How to publish a podcast on the cheap in 4 steps with lots of compromises
Here is my current podcast workflow, and it should work well enough for most basic shows:
If your podcast is conversational, record the audio from Skype using a recorder app. I use Callnote Pro, which costs $10 a year. There are free or less expensive options, but I’ve been using it for years and it works for me. Otherwise, talk into literally any speaker. If you have a phone from this decade, it’ll probably sound passable.
- Edit the audio in Audacity, a free app on Windows, or Garageband, a free app built into Macs.
- Upload the audio to two places: Soundcloud and Mixcloud. Keep the file backed up somewhere (I use Onedrive, but there are lots of options).
- Tell people on Twitter and Facebook to listen to the audio on Mixcloud.
That’s it. It’s the simplest workflow I’ve ever seen for podcasts, and it costs next to nothing. If you’re trying to get into podcasts but a) don’t really know what you’re doing, and b) don’t really want to sink any money into it, this is all you really have to do.
But there are compromises. If you don’t care about those, stop reading and go make some shows. But the next few sections of this blog will go into detail on that.
###Setup Time on Soundcloud
Obviously you’ll need to setup accounts at Soundcloud and Mixcloudd. Both are pretty quick, but one aspect that will take some time is setting up an RSS feed at Soundcloud. This is the thing that makes your audio a podcast. Otherwise, you’re just posting audio to the web.
###Wait, why is RSS important?
A bunch of audio files does not automatically become a podcast until an RSS enclosure is used. By allowing a file to be embedded in a post on a blog, listeners can subscribe and download the enclosure to a device. Depending on the app they use, the listener can see what episodes they’ve listened to, download older episodes than the first one, share episodes with others, etc.
###Why I don’t only use Soundcloud
The most important thing to remember about Soundcloud is that it’s only free for a certain amount of time. The site gives you a bucket of about three hours. That bucket is reusable, so you can delete old episodes and then upload new ones. If you want this setup to be simpler, simply pay Soundcloud some money and they’ll give you more storage. I’m not, which is why I also use Mixcloud.
Mixcloud’s primary purpose is mixtapes. Ideally, you record a DJ set and upload it and then people can hear your presumably sweet mixes. But Mixcloud is fine with your podcast episode existing there, and there are no fees or upload limits. If you’re wondering why I don’t just use Mixcloud, well, they didn’t have one major limitation: they don’t offer RSS feeds, which basically means you can’t actually use them to make a real podcast. So I treat Mixcloud as an archive for older episodes.
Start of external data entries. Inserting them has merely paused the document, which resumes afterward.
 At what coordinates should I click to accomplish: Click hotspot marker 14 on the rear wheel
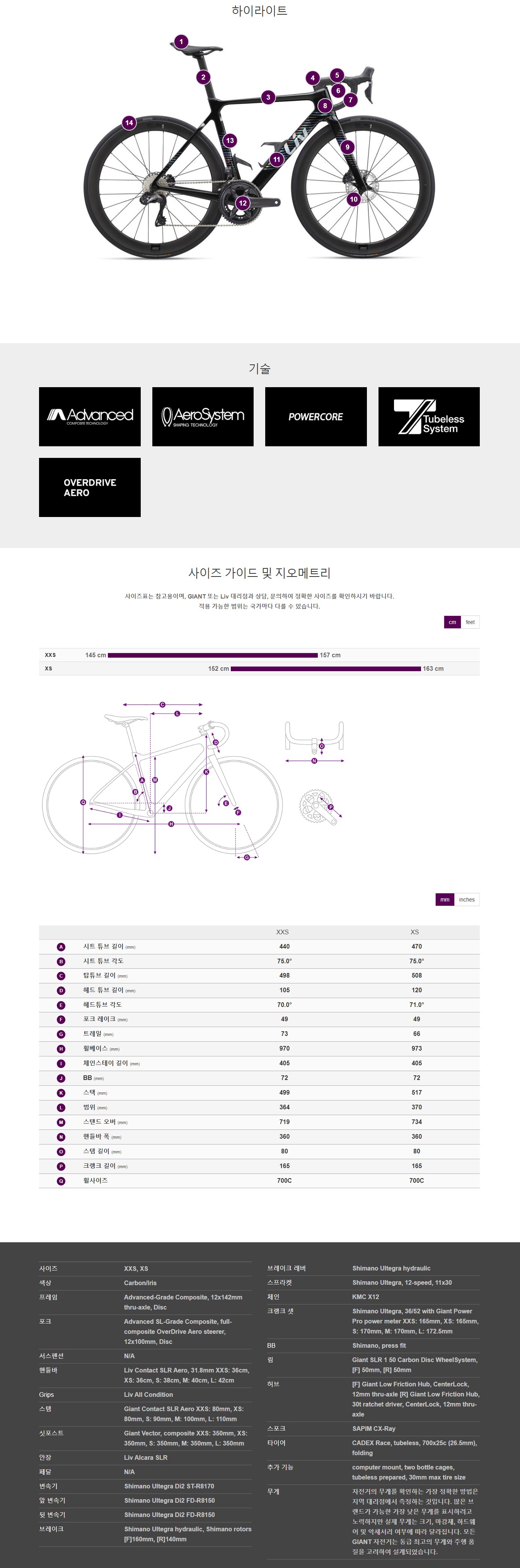coord(129,123)
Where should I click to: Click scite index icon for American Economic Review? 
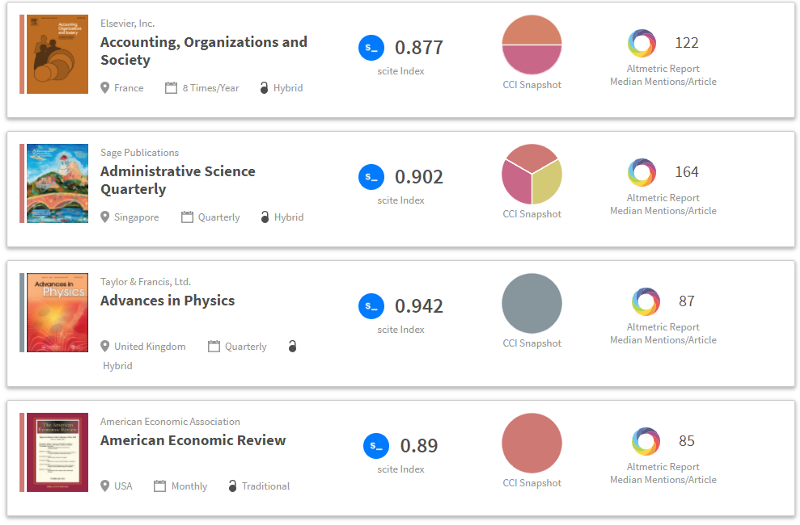pyautogui.click(x=376, y=446)
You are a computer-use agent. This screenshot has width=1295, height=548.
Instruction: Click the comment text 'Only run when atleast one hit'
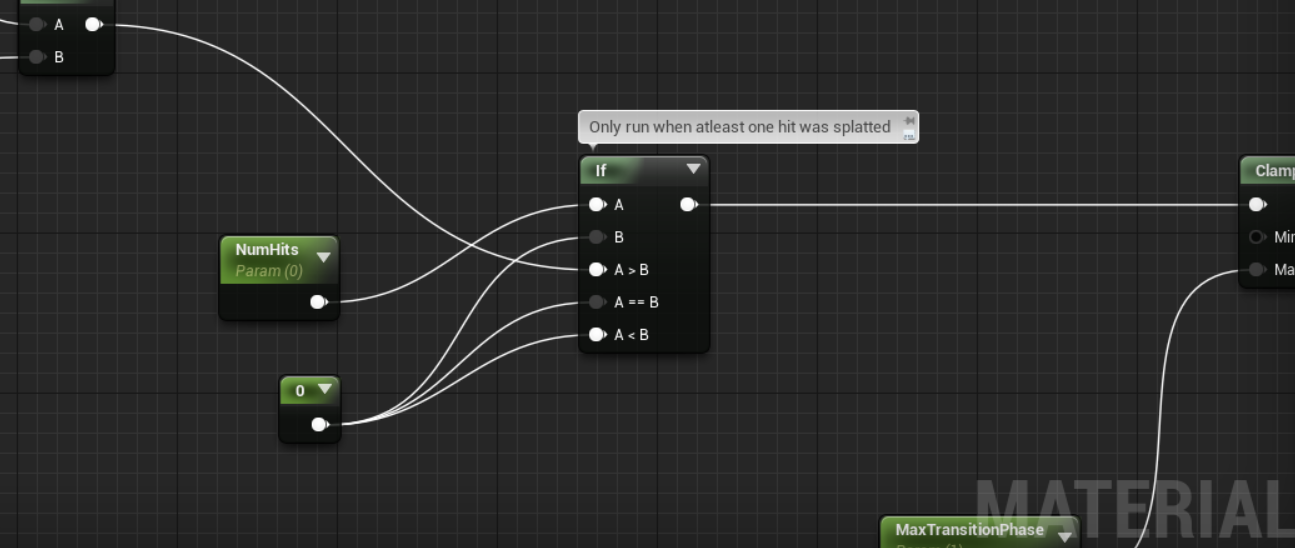point(739,127)
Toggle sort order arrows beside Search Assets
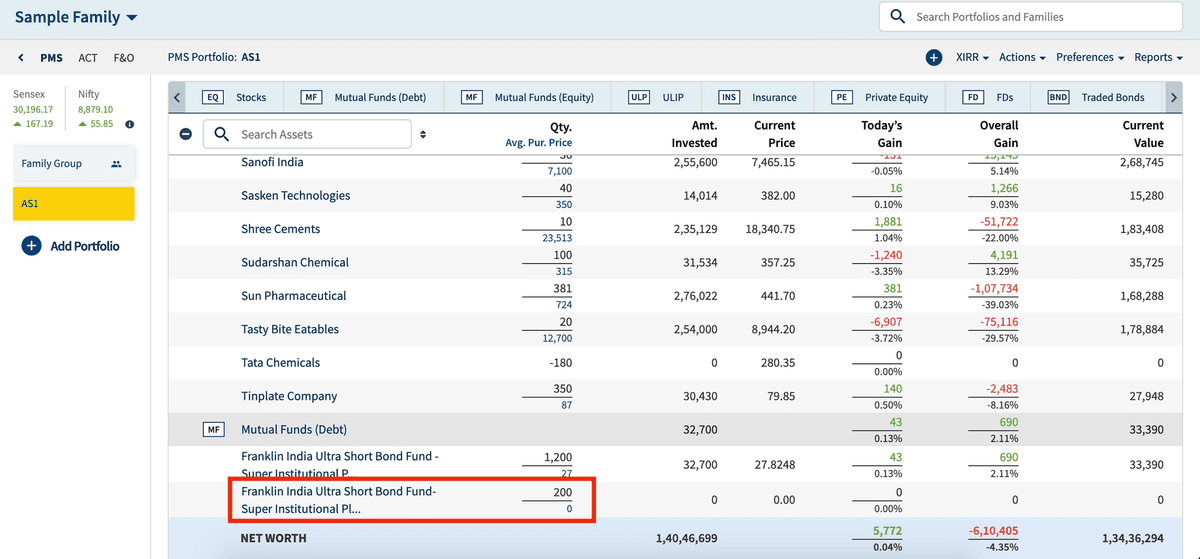This screenshot has height=559, width=1200. coord(423,134)
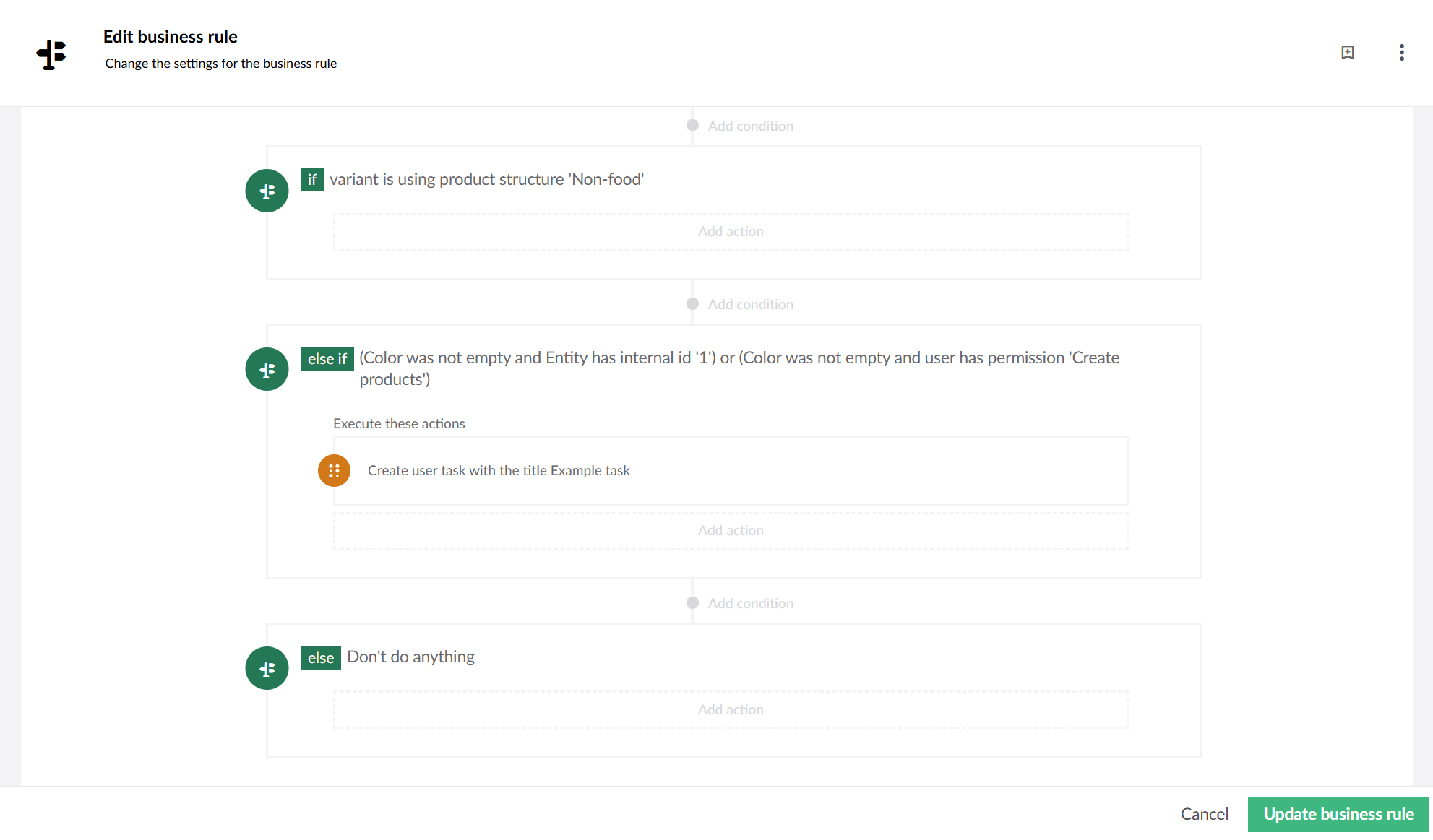Select the 'else if' keyword badge

(x=327, y=358)
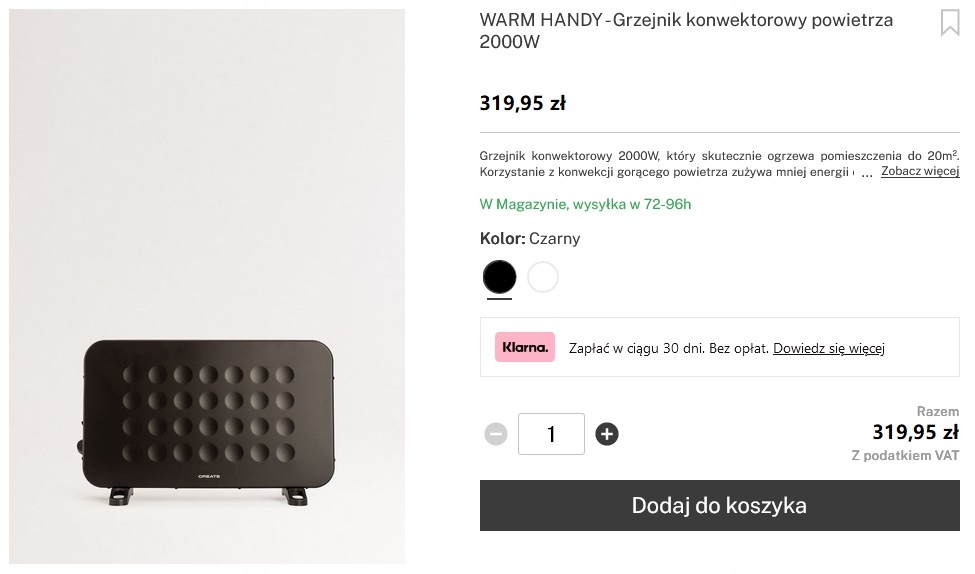Click the W Magazynie shipping notice
Screen dimensions: 975x574
585,204
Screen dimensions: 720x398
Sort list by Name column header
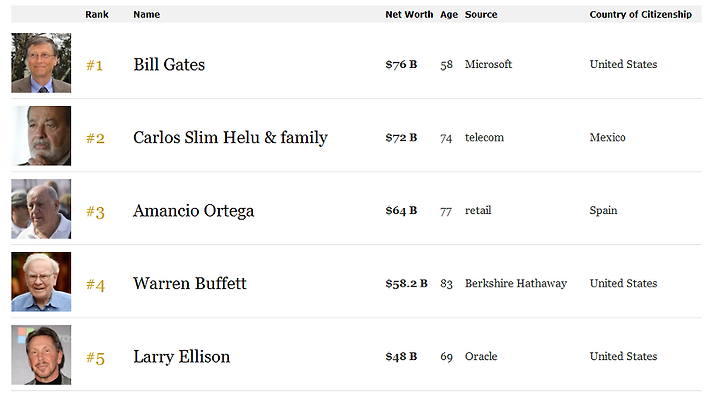click(x=146, y=15)
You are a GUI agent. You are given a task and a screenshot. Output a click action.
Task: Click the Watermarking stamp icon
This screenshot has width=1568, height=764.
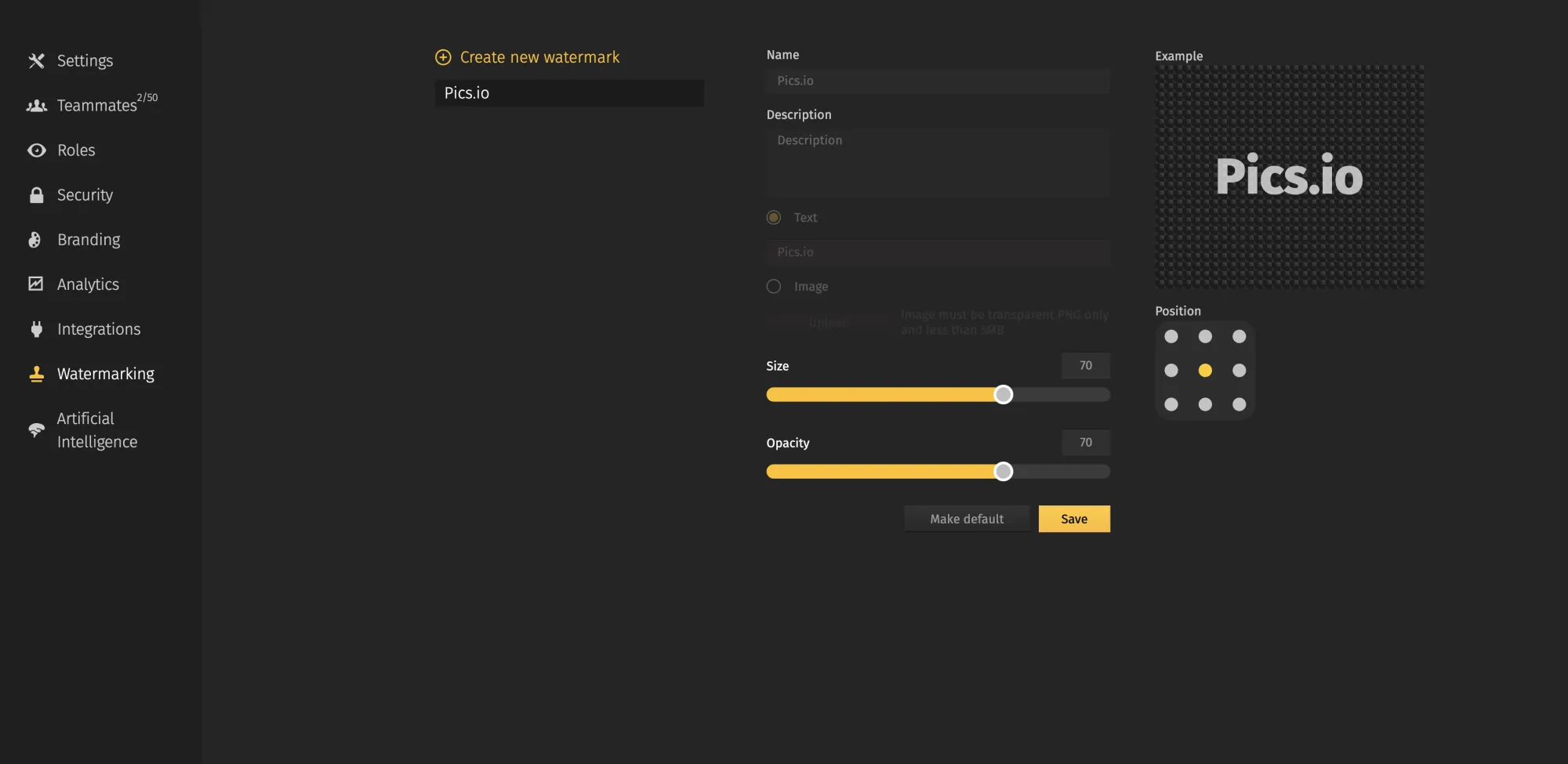click(36, 375)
###My previous podcast workflows
I’m absolutely what you’d call a consumer podcaster. None of my shows have ever had more than a thousand listeners, and most don’t break a hundred. I mostly podcast for myself and my friends, so I’ve never tried to turn it into a business. This is entirely for fun.
I’ve been recording and distributing podcasts for ten years, and I’ve had three different workflows during that time. From 2006-2009, I used iWeb, which was an app that used to come built into every Mac. With a dot.mac account, you got a certain amount of storage you could fill up with iWeb pages. One of iWeb’s features was a simple drag-and-drop attachment format for it’s (very limited) blog page, which let you put audio files (or images, or PDFs) in the blog. When rendered in RSS, this file would become the “episode” that podcast apps could download.
Dot.mac/MobileMe was $100 a year. It wasn’t terribly expensive, but it didn’t actually give you a ton of space, and I ran out. So I went looking for a better solution, and found one with an unlimited hosting server plan.
This is where it became a business for a little while. I set up something called the Gredunza Podcast Network. I charged as little as I could and invited other podcasters to host their shows on my network. This was the most complicated option I’ve ever used, as I needed to setup a custom Wordpress install for every show. It was a lot of work, and anyone can tell you that maintaining more than a dozen Wordpress installs on a custom server is more work (and money) than is worth the trouble. In 2013, I shut down the network, because the time and cash commitment was too much.
All of my podcasts ended up on Squarespace, which is probably the simplest solution out there today. In addition to all the really great stuff a Squarespace site offers, their podcast implementation is incredibly easy. If you are fine with $10 a month for a website, don’t bother with anything else and just use them. You might have to pay a little more for the unlimited storage options if you have a lot of episodes, but that’s it.
But earlier this year I decided to pare down my recurring online billings. I was not using Squarespace to its potential, so I built a blog on Github (where you’re reading this), and moved my podcasts to Mixcloud and Soundcloud. It’s slightly more work than Squarespace, but it saved me $130 a year.
###No podcast setup is perfect
Depending on how you want to go, podcasts require either a lot of time or a lot of money, and sometimes both. You really can’t make them happen for no money or time, so be prepared to shell out at least one of those things. It’s still a blast, though, and I’m looking forward to making more.